И странно: как в день смерти Маяковского обрадовался он людям из комиссии по собственному прошлому, так сейчас его чуть не осчастливил звонок Дехтерева. И чувство от этого звонка было у него такое, словно сейчас вырвут больной зуб, т. е. будет боль, а после великое облегчение, вскрылся гнойник или отсекся, как говорится, страдавший член. Он с этим чувством и сказал: а-а, как же, как же, очень помним. Что это вы вдруг в наши края и для чего вам лично мы?

— Я зашел бы, поговорил, — сказал Дехтерев суховато, но без тревоги, т. е. явно не просил за себя и не собирался советоваться, куда бы кануть. — Мне кажется, для вашей работы это будет небесполезно.

«Ну а что, — подумал Шелестов. Хватит врать, что я пишу. Я ничего не пишу, а он, доктор, возьмет да и подтолкнет меня. Душевную клизму, так сказать?» — хотел грубовато поинтересоваться он, но вместо этого искренне и просто сказал Дехтереву:

— Очень рад, давайте прямо хоть сейчас.

— Нет, завтра, завтра, — туманно ответил Дехтерев, записал адрес и простился.

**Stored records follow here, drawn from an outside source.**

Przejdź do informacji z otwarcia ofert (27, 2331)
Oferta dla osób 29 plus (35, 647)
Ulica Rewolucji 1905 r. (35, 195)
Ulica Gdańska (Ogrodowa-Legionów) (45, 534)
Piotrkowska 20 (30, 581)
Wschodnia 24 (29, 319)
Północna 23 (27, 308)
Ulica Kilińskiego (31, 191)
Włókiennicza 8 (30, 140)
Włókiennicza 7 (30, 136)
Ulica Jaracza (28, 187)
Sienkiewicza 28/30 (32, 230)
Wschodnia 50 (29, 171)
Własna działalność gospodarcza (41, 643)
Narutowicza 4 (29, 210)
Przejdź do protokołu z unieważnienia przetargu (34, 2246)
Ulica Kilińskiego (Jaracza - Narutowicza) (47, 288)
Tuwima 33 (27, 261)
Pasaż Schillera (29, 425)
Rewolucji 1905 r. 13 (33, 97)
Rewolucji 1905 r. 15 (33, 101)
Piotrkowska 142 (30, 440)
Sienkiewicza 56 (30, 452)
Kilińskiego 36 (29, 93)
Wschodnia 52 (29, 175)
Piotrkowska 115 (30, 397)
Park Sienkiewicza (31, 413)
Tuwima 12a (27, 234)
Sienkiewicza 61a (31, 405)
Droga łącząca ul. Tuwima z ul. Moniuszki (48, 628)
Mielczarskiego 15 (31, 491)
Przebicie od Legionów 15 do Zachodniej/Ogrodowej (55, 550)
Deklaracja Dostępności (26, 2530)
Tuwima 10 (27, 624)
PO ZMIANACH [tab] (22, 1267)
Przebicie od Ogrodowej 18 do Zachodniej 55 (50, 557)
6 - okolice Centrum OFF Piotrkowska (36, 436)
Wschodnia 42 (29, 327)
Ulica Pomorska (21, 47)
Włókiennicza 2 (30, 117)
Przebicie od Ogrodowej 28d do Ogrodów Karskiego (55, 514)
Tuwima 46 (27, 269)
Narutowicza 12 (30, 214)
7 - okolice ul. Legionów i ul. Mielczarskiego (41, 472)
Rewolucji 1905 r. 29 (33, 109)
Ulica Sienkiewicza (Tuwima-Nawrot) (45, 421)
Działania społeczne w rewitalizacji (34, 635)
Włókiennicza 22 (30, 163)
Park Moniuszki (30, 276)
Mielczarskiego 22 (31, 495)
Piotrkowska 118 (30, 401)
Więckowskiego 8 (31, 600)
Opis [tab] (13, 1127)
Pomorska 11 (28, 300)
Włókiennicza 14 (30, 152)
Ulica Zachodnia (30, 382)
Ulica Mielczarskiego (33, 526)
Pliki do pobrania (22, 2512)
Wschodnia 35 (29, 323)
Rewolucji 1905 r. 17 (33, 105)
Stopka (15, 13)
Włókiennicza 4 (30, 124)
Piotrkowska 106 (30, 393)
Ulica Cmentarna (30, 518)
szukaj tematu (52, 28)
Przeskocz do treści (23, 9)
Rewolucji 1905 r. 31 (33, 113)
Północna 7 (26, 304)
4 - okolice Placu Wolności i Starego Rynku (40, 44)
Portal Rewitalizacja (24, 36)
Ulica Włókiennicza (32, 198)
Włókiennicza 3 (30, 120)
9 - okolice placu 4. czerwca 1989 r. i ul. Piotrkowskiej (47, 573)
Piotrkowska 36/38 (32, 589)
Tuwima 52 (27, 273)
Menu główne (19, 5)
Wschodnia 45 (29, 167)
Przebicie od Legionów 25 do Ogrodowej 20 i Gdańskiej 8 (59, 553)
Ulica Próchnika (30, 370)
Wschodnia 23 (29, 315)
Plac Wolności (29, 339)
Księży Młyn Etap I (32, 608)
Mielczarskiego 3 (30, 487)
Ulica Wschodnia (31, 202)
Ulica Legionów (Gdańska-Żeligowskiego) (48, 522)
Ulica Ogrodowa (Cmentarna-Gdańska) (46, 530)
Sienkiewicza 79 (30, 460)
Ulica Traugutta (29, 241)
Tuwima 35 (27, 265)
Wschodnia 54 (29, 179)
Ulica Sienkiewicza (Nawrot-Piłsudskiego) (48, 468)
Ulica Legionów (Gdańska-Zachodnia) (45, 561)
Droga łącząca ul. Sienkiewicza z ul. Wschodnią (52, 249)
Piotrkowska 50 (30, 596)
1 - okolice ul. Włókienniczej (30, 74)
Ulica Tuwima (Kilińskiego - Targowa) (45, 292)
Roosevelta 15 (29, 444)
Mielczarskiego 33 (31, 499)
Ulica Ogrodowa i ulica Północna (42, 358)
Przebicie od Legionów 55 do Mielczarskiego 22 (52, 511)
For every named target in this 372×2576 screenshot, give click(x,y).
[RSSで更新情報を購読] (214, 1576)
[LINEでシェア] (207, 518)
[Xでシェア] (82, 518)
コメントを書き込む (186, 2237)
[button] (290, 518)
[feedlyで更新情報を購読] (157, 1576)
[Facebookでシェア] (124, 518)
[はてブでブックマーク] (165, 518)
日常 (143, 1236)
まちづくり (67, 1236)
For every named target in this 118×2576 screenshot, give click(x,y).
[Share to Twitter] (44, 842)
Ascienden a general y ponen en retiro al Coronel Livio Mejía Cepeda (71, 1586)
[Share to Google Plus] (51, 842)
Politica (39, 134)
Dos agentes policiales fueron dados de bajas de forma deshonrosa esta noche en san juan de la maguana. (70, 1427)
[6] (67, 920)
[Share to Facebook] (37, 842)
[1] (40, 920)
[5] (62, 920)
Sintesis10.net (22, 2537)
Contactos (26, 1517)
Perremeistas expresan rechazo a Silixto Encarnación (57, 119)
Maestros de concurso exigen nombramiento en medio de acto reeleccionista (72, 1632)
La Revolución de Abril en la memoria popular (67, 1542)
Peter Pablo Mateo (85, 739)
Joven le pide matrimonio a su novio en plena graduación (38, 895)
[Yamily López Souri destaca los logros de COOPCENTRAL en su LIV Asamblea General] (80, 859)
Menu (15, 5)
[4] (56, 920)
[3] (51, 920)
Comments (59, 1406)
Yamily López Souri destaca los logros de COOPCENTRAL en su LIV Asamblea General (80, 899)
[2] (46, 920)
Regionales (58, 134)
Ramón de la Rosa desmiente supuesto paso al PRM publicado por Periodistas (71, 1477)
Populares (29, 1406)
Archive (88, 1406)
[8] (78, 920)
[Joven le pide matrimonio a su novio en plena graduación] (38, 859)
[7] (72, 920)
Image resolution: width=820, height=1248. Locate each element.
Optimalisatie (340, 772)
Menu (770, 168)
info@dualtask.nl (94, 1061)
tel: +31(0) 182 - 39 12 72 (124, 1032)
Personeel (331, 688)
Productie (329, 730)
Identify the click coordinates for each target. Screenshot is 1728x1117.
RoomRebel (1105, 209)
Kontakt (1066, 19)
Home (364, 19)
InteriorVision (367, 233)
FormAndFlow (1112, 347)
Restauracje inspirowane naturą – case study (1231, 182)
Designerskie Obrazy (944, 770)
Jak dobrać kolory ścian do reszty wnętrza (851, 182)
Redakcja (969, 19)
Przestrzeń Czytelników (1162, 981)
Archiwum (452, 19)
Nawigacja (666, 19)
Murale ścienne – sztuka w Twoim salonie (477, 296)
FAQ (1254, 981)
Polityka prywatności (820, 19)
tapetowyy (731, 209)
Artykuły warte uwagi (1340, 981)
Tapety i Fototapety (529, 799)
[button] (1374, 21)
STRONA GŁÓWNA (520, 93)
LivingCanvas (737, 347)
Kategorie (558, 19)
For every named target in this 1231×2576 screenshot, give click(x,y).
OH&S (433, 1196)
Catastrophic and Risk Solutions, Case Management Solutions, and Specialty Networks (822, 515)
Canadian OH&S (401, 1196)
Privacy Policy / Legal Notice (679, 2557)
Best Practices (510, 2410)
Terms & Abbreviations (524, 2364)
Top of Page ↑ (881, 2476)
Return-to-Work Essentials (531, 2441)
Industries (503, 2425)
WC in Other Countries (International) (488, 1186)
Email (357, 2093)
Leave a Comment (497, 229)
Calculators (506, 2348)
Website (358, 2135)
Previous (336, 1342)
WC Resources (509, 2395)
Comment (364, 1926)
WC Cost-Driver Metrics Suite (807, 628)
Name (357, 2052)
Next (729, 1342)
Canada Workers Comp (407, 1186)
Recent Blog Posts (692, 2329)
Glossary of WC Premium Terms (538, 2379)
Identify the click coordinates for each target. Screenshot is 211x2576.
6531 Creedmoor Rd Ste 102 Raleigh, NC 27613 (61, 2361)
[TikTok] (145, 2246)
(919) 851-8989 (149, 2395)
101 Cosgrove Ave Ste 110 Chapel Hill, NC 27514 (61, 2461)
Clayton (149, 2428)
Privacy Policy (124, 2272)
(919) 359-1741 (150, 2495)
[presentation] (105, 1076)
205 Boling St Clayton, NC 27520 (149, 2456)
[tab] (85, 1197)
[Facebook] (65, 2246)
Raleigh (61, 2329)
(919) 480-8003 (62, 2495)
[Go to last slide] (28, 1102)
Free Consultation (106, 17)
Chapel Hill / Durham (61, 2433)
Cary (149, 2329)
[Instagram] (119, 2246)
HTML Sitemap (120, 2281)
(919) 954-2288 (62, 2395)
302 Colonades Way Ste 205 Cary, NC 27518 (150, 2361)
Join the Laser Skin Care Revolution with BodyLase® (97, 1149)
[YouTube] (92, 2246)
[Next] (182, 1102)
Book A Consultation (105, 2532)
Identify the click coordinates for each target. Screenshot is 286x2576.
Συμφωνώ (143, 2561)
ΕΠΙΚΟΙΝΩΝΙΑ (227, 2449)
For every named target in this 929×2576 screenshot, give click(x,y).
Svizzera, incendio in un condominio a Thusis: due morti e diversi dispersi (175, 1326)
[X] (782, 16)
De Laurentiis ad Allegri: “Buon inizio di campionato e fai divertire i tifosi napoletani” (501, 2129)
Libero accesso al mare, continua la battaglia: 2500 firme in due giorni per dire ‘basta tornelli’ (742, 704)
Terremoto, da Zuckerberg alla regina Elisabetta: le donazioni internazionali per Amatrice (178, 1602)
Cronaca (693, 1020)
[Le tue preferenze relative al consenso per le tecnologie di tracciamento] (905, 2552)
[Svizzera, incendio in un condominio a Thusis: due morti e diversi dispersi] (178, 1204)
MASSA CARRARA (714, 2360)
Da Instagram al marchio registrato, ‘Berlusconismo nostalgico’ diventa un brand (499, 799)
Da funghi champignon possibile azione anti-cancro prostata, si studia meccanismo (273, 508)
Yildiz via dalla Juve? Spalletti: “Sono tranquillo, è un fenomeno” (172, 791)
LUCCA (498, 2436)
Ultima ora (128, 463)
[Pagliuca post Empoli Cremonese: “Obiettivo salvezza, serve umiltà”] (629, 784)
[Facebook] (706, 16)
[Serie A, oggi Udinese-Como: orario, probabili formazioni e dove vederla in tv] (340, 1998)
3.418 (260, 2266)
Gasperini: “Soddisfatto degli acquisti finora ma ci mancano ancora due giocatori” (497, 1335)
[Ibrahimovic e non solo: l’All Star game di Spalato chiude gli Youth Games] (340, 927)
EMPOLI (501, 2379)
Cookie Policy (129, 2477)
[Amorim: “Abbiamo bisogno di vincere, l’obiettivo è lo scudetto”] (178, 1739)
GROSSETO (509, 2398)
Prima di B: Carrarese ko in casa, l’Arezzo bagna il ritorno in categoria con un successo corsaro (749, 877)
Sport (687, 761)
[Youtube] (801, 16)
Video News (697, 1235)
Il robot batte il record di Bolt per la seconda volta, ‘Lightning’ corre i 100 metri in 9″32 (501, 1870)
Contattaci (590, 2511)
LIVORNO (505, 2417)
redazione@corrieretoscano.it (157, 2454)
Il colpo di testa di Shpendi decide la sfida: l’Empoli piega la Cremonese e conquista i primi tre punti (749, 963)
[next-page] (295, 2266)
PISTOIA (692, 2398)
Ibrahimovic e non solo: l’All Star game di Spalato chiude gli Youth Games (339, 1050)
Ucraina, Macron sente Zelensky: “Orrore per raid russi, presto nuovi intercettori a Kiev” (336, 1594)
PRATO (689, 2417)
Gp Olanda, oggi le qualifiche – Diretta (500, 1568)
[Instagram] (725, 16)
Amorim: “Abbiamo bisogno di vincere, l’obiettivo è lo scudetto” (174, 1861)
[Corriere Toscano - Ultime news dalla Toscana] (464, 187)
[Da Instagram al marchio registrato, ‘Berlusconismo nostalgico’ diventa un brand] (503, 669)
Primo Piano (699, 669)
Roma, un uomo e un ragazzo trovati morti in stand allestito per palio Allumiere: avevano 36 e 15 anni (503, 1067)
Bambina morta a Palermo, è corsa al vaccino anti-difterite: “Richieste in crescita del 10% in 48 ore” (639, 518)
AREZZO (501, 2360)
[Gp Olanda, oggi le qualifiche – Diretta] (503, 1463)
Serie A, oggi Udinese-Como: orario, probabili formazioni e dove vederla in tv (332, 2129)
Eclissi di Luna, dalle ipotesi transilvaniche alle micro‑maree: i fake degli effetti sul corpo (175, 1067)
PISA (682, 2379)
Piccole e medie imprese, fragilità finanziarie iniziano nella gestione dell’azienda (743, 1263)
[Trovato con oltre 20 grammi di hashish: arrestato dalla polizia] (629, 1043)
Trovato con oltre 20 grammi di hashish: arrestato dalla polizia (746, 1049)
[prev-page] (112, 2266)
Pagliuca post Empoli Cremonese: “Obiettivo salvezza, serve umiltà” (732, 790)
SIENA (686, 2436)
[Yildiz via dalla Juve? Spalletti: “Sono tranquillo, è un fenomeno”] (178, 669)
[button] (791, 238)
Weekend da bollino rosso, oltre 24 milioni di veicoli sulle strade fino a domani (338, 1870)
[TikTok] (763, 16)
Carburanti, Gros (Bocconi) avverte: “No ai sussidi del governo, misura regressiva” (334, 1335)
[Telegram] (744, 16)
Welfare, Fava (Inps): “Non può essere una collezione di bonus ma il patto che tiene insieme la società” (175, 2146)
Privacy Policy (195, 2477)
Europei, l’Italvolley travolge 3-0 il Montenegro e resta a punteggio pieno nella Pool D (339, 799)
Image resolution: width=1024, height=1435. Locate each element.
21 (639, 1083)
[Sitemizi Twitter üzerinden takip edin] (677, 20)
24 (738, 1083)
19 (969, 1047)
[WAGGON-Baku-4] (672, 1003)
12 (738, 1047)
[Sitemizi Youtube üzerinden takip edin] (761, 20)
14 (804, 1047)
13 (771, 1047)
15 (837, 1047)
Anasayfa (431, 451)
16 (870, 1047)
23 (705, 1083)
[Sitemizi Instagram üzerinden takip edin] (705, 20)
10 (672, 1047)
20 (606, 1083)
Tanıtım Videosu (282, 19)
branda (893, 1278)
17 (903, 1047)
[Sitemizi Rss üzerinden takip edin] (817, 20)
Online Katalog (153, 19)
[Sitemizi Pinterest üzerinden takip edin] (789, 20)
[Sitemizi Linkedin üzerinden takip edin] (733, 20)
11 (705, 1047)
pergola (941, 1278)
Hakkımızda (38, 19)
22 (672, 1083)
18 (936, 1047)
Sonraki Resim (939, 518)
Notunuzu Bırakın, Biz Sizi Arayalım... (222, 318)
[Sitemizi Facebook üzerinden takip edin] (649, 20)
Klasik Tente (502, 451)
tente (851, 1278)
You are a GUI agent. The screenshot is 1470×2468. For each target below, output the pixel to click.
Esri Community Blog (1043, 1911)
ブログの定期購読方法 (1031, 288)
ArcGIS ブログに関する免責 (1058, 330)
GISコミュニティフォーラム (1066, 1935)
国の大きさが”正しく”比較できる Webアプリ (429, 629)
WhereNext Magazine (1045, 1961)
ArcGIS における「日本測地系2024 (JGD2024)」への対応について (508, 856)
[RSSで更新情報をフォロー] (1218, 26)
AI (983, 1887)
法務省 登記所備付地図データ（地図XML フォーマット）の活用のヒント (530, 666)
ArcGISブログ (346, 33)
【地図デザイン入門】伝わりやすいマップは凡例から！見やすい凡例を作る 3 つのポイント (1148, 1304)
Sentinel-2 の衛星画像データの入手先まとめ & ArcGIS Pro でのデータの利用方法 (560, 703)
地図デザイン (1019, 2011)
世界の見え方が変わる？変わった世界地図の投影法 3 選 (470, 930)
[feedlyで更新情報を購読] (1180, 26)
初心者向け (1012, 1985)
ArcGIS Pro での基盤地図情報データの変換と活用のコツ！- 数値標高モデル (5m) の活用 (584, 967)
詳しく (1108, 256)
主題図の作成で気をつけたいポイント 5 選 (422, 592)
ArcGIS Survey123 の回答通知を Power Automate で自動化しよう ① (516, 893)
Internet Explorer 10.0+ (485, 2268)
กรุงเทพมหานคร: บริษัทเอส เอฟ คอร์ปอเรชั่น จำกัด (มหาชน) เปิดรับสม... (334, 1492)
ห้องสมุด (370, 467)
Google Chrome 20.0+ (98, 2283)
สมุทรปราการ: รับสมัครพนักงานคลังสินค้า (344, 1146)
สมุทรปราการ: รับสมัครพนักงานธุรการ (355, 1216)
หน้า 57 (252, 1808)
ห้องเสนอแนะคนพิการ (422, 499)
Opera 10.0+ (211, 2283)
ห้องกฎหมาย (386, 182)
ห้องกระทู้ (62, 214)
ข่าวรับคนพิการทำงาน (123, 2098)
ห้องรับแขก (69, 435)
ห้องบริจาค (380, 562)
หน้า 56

Назавтра Шелестов распорядился приготовить все лучшее, например, карпа в сметане, и Манюня уютно, шумно хлопотала, а сам хозяин с усиливающимся волнением, которого не мог себе разъяснить, похаживал по кабинету и беспрерывно курил. Дехтерев явился ровно к двум пополудни, почти не переменившийся, разве чуть похудевший, но по-прежнему румяный, уверенный, без старческой сутулости. Семидесяти никто ему не дал бы, вот и гадай, в чем фокус: ледяные ли купания или осмысленные занятия. И странно — Шелестову рассказывали, мол, когда входит ветеринар отравить больную собаку, она не только не противится, но подается ему навстречу, почуяв избавление. И Шелестов так же вдруг потянулся к этому врачу, словно почувствовав сразу, что главный-то порог он сейчас преодолеет и больной, душащий его вопрос разрешится, да только разрешение это будет таково, что лучше не предполагать.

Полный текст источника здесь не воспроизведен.